Katie Lofton’s recent review essay of On Teaching Religion in the Journal of the American Academy of Religion has generated significant feedback on social media, both favorable and not. One point of debate is the appropriate classification for the essay. While the journal editor labeled it a Review Essay, others have described it as a tribute to J. Z. Smith’s scholarship, a teaching evaluation, a memoir essay, etc. Other terms describing the essay (a different manner of classification) ranged from narcissistic and Oedipal to a great read.
So, what difference does the classification make? Certainly, the classification of published materials influences the ways a reader approaches the words on the page. Readers typically expect a different topic of analysis in a review essay than in a memoir. The standards of argumentation also frequently differ in a scholarly journal as opposed to a letter to the editor. When a reader’s expectations are not fulfilled, the disconnect can create a pleasant surprise or exacerbate frustration.
Classification in these ways also implies a certain level of authority, such as the difference between a peer reviewed publication and a Facebook comment. Thus, classification becomes a strategic point to contest the worth of writing. In other words, my sense of the debate over the classification of Lofton’s essay is that the classification becomes a way to express broader responses to the essay and through the classification support or diminish the authority of her assertions, for she makes some bold statements that, surprisingly to me, have not been secondary to the issue of classification in many of the discussions that I have read. For example, while respecting Smith’s influence on her own scholarly habits, Lofton basically discounts the value of his method in rather stark terms. She asserts,
Yet, there is an imperceptible center to all this talk of difference and its management, a coldness that often leads readers of Smith to feel he is explaining well the abstract meaning behind a ritual, myth or community decision, but that he is not capturing anything like their anthropological or psychological reality (537).

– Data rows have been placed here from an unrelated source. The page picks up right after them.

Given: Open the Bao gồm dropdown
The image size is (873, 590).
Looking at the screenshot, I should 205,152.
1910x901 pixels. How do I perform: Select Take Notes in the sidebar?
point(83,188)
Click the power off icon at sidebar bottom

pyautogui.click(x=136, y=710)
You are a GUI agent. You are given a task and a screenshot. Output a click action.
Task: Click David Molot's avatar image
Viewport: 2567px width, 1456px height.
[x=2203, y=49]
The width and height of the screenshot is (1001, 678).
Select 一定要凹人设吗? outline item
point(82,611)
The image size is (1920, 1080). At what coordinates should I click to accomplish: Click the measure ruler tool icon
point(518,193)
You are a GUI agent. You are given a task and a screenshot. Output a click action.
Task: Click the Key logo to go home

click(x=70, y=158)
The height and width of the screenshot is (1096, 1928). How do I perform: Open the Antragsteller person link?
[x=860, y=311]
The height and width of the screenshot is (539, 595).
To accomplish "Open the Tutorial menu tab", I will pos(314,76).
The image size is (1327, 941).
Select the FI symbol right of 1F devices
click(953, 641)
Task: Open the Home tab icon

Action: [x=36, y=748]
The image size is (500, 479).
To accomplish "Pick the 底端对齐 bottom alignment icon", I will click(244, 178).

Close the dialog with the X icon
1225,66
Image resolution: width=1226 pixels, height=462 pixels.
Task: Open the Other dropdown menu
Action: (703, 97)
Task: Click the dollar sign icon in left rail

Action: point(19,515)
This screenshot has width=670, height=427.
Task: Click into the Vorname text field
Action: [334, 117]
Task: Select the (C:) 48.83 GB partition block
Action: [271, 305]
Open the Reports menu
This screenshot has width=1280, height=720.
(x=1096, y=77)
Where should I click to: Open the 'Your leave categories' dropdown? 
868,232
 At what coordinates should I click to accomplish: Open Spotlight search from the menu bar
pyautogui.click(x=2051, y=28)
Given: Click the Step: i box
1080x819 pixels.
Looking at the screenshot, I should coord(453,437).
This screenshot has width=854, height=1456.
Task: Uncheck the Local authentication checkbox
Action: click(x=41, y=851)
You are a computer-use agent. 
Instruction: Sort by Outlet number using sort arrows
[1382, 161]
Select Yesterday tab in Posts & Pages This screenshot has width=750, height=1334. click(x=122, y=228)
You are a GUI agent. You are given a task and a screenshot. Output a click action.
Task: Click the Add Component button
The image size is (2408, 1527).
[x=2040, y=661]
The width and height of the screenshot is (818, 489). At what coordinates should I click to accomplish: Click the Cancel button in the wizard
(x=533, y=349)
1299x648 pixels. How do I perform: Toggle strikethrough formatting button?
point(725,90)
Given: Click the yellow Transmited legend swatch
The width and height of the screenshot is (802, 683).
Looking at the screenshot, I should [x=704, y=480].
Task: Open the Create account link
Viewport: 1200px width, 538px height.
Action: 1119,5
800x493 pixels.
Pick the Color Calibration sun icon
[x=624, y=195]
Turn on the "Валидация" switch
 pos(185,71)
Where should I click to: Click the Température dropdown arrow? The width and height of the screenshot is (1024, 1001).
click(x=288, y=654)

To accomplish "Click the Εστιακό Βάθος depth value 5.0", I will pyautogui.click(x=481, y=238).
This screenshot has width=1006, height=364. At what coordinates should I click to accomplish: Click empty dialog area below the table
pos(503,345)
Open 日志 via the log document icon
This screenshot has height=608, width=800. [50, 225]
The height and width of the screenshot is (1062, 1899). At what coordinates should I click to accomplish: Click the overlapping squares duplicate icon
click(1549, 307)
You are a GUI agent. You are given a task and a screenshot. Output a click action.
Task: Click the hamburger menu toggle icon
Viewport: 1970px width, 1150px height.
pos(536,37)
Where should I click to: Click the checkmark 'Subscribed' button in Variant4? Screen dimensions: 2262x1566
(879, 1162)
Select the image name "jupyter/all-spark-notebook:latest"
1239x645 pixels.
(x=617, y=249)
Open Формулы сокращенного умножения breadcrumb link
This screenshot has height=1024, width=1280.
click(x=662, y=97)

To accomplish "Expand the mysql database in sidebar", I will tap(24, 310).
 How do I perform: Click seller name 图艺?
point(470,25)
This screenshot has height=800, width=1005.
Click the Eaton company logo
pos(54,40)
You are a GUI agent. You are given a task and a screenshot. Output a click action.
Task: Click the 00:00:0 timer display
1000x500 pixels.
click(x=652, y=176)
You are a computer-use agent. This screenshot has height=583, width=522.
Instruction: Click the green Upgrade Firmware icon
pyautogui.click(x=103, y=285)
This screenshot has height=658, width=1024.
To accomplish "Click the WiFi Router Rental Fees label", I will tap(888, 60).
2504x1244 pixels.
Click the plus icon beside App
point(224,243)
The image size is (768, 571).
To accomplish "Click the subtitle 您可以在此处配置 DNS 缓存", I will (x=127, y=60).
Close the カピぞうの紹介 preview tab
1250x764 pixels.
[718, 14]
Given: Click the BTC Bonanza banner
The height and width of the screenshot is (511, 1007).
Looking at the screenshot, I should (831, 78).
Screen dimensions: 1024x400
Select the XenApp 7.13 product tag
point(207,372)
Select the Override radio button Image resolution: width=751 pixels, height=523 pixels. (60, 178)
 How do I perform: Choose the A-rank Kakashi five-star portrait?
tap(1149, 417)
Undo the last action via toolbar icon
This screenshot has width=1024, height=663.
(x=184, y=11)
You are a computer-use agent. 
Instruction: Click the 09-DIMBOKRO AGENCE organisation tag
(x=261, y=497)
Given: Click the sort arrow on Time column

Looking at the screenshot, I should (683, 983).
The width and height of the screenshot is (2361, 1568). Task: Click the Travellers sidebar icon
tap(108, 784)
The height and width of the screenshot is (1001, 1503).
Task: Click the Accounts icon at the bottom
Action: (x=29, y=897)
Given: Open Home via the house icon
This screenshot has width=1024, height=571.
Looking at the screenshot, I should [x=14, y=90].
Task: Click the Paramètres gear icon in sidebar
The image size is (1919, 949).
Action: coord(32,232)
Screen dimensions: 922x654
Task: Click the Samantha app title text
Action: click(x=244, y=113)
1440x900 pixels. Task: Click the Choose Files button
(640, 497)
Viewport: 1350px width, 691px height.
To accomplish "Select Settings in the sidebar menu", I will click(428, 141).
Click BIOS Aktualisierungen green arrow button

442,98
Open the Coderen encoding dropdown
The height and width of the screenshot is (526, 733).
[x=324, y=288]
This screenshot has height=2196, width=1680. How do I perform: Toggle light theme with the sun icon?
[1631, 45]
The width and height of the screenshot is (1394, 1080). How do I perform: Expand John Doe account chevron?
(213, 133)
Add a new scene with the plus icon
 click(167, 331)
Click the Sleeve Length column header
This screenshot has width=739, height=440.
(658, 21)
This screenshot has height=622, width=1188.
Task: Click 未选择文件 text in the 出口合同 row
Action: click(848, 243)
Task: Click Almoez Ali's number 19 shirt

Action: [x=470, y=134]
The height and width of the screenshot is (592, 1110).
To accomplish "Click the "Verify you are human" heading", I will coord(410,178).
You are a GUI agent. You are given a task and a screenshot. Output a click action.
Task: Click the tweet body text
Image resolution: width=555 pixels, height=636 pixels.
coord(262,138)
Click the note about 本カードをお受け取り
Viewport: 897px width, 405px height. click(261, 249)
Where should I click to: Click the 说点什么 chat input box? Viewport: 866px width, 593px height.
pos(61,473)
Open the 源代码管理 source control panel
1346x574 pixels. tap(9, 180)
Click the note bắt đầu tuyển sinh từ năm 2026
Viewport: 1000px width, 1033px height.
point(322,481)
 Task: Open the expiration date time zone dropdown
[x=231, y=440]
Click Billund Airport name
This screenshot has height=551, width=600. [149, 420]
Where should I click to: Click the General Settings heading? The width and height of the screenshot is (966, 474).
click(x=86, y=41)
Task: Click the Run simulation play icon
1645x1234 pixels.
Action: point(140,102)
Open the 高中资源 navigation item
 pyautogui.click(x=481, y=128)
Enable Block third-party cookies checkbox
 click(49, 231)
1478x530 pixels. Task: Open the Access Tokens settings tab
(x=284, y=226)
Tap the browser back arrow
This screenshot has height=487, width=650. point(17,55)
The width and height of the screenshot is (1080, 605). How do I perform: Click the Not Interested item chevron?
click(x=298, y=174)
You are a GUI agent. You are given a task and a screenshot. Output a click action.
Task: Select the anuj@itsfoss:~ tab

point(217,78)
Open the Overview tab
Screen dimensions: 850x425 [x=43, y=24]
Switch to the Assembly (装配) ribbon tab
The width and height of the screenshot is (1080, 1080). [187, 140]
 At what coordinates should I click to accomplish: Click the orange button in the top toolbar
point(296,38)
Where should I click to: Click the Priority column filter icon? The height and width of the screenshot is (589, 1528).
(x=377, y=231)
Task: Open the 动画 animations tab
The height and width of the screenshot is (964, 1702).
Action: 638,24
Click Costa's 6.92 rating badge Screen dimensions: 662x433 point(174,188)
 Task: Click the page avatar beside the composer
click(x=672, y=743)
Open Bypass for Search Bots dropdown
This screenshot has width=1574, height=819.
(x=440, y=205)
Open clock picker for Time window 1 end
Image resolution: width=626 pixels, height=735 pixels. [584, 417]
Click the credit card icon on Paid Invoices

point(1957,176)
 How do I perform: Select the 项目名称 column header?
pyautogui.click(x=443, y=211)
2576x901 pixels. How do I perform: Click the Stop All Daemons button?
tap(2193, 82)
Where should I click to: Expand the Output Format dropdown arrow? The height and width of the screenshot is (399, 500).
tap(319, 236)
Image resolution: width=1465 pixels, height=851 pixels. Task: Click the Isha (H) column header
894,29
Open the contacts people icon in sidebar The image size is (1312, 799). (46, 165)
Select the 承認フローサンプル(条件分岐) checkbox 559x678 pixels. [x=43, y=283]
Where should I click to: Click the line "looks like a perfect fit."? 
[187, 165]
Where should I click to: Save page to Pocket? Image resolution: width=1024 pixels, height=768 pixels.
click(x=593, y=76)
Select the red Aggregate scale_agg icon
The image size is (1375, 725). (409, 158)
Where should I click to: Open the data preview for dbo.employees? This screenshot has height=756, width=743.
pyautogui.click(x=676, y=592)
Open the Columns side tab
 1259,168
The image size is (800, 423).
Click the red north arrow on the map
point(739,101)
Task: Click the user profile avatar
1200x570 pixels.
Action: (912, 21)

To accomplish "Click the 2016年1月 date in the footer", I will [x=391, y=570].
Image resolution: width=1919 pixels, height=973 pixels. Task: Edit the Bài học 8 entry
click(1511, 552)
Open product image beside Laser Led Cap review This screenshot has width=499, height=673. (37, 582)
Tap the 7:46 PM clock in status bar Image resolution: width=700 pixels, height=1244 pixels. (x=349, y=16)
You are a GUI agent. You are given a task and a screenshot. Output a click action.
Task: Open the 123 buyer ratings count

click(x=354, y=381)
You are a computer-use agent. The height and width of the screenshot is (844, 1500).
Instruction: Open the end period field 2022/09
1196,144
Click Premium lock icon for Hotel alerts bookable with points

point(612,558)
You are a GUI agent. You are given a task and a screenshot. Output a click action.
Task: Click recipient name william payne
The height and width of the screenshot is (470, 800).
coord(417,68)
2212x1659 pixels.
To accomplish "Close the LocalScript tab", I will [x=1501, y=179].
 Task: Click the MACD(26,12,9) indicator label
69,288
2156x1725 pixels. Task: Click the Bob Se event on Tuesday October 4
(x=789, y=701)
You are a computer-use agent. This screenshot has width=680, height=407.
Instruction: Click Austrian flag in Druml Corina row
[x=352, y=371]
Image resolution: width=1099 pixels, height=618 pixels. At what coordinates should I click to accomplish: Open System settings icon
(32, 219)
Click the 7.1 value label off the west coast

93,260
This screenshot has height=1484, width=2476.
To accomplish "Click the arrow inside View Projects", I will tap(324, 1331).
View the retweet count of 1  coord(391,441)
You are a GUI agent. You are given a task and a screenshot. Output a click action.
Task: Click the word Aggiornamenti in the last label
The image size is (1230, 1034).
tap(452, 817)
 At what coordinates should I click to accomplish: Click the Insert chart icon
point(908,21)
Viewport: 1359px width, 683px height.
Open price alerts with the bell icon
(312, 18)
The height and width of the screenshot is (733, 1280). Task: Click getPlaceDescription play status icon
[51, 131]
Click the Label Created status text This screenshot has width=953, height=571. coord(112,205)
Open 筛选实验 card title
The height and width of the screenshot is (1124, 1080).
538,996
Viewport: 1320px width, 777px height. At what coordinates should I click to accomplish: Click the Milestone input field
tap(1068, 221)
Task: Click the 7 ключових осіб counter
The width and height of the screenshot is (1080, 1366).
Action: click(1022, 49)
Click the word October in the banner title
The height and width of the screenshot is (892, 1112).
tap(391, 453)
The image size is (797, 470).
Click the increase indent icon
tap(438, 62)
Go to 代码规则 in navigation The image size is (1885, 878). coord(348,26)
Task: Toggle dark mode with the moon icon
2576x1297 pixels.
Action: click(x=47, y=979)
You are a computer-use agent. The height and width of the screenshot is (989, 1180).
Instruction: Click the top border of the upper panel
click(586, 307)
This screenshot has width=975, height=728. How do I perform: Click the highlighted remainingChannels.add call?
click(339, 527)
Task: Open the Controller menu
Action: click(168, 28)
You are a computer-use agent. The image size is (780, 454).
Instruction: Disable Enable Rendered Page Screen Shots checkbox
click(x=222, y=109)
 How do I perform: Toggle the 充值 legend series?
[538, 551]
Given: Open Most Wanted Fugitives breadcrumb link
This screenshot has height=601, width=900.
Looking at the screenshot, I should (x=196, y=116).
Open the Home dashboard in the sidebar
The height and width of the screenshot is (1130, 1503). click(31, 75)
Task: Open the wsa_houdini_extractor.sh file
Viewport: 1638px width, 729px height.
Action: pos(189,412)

Following this, she suggests that Smith’s approach fails to work “in life,” a claim that probably needs a little more development than the simile of Frank Lloyd Wright’s buildings (what seems to be a bit of an overstatement in itself). Lofton’s apparent assertion that other methods better convey “reality” and reach students on a more complete level enters into a significant debate in the academic study of religion. While I find the empiricism implicit in her assumptions problematic, I know that many in our field do not. That the debate about her essay has not explicitly tackled these assertions, either supporting or rejecting them, suggests to me that the act of classification here (as often happens) is a proxy for the debate over method and reductionist approaches. Lofton suggests as much in relation to the responses to Smith’s assertion that “religion is solely the creation of the scholar” when she declares,
This passage [of Smith’s] seems utterly idiotic, argumentatively important, or perfectly axiomatic, depending on your relationship to religion as a problem for humanistic inquiry.
And that is to be expected. Descriptions, definitions, and classifications typically have embedded within them particular assumptions and interests of the person presenting the description, definition, or classification. That is why I am skeptical of Lofton’s assertion that other methods get to that “anthropological or psychological reality,” since these representations also contain the representer’s assumptions rather than some purified description of reality.
Thus, all of our representations are data for analysis, including my own construction of what is really at stake in these debates over classifying an essay.